*** Data extracts
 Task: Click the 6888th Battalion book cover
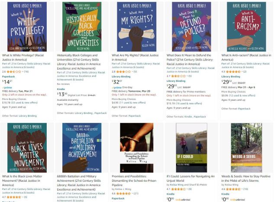point(82,147)
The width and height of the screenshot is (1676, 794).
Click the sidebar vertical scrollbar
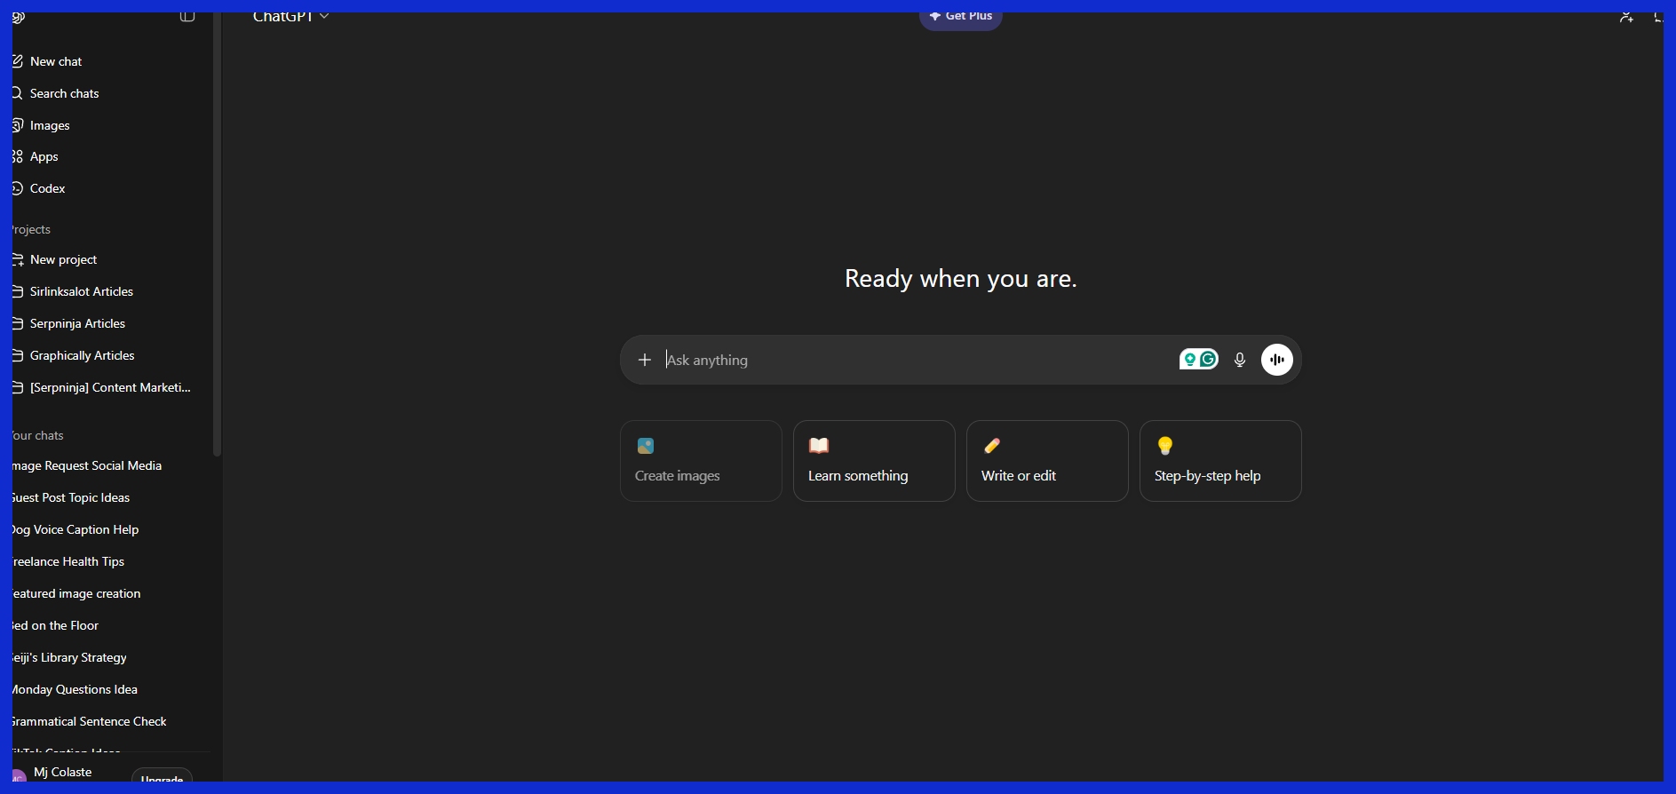tap(217, 266)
******
▶ [Problem statement] Your answer must be an exact copy of the records, with every picture left out.

▶ [Response to the exercise]
 Task: Click the 6888th Battalion book cover
point(82,147)
The width and height of the screenshot is (1676, 794).
Click the sidebar vertical scrollbar
tap(217, 266)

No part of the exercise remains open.